Pijany przyjechał samochodem na komendę, chiał zgłosić zaginięcie żony

Mieszkaniec Sądecczyzny, mając w organizmie 2,7 promila alkoholu, kierował samochodem i zaparkował go przed komendą. Mężczyzna zgłosił uprowadzenie żony, jednak w trakcie prowadzonych czynności policjanci ustalili, że kobieta nie została uprowadzona.

Pijany przyjechał samochodem na komendę, chiał zgłosić zaginięcie żony

Zamiast tego, okazało się, że mężczyzna od kilku lat znęcał się nad nią. W wyniku tych ustaleń, mężczyzna usłyszał zarzuty i decyzją sądu spędzi najbliższe dwa miesiące w areszcie. Za swoje czyny grozi mu do 5 lat więzienia.

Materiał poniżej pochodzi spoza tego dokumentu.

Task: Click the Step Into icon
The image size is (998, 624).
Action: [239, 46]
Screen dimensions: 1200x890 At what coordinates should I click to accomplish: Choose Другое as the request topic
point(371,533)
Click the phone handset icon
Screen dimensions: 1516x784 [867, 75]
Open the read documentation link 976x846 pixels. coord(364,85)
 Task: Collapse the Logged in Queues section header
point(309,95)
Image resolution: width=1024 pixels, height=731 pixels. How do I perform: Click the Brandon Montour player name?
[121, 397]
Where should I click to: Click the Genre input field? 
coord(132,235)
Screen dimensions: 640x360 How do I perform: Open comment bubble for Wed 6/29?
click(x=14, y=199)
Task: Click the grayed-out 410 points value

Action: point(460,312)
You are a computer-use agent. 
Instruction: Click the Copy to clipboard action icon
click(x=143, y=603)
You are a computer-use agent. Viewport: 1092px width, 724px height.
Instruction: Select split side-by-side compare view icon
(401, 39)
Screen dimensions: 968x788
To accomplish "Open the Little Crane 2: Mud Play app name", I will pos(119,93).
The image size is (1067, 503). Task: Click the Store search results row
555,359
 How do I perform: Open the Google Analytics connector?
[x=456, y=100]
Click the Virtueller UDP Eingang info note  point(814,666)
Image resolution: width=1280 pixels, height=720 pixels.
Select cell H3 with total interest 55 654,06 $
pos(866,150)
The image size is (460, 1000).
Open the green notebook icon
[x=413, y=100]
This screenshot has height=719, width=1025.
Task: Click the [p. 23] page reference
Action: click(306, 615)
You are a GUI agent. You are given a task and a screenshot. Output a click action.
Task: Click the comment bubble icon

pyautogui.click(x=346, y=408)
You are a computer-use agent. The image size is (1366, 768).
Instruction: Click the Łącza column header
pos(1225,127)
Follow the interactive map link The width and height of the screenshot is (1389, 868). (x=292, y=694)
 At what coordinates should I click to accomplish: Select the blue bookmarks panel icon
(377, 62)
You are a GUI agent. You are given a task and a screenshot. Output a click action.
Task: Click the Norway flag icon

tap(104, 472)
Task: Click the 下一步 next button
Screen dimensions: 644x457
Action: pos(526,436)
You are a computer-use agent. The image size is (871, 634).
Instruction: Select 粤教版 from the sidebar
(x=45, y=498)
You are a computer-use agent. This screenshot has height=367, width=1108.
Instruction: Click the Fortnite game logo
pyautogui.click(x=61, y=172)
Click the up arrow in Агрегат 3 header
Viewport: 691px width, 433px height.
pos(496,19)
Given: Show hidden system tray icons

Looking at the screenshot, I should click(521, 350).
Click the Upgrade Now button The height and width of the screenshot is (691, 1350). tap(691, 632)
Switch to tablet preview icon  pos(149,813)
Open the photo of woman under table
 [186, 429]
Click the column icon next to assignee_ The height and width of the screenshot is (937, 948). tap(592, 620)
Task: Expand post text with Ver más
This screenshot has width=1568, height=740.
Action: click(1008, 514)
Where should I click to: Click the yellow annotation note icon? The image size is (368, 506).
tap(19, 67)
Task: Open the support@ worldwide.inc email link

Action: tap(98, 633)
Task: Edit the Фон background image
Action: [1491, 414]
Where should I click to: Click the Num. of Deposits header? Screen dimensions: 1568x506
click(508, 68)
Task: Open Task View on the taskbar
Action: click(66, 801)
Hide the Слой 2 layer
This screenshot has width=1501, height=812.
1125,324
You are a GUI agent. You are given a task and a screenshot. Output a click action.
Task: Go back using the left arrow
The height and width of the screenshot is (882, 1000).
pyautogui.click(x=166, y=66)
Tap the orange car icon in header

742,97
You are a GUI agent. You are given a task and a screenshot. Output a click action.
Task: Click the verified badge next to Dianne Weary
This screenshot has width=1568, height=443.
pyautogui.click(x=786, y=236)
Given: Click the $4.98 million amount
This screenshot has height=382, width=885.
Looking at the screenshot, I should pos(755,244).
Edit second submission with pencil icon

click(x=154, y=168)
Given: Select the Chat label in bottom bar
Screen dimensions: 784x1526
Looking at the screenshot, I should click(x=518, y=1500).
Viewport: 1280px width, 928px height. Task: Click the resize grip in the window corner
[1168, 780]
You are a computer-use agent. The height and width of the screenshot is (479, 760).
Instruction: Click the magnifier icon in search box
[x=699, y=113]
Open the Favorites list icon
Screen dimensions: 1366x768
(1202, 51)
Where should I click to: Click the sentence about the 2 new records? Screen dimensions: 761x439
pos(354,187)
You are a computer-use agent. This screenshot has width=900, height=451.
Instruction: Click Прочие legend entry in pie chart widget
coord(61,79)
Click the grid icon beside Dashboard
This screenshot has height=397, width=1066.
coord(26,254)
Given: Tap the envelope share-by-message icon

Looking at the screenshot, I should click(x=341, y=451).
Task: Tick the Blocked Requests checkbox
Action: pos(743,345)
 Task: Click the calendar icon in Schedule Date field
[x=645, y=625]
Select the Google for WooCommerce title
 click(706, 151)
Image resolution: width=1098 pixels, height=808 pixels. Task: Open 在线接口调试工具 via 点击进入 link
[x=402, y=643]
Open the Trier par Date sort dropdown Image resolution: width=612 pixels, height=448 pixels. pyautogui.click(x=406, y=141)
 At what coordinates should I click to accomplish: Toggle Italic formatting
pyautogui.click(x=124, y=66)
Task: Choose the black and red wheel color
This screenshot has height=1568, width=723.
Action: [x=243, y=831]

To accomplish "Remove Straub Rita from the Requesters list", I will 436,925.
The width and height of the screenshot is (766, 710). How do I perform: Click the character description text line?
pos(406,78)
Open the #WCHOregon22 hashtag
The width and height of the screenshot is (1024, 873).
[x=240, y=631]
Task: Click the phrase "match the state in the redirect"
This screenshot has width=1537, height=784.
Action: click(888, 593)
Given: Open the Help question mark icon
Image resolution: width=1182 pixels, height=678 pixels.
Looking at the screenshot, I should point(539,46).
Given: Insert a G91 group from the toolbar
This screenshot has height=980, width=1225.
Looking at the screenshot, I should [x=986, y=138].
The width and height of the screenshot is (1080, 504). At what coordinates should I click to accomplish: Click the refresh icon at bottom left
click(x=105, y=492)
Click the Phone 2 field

5 marca, kilkanaście minut po godzinie 6, mężczyzna zaparkował samochód przed budynkiem Komendy Miejskiej Policji w Nowym Sączu, aby zgłosić uprowadzenie żony. Policjanci natychmiast wyczuli od niego silną woń alkoholu - okazało się, że prowadził pojazd mając w organizmie 2,7 promila. Dodatkowo, po sprawdzeniu w systemach, wyszło na jaw, że mieszkaniec Sądecczyzny ma wydaną decyzję o cofnięciu uprawnień do kierowania pojazdami.

Policjanci podjęli równocześnie czynności mające na celu ustalenie miejsca pobytu kobiety. Patrol został skierowany w pierwszej kolejności do domu, w którym para wspólnie mieszkała. Okazało się, że kobieta nie została uprowadzona, ale przyznała, że mąż od kilku lat znęca się nad nią psychicznie i fizycznie, wszczyna awantury, podczas których używa przemocy i niszczy sprzęt gospodarstwa domowego.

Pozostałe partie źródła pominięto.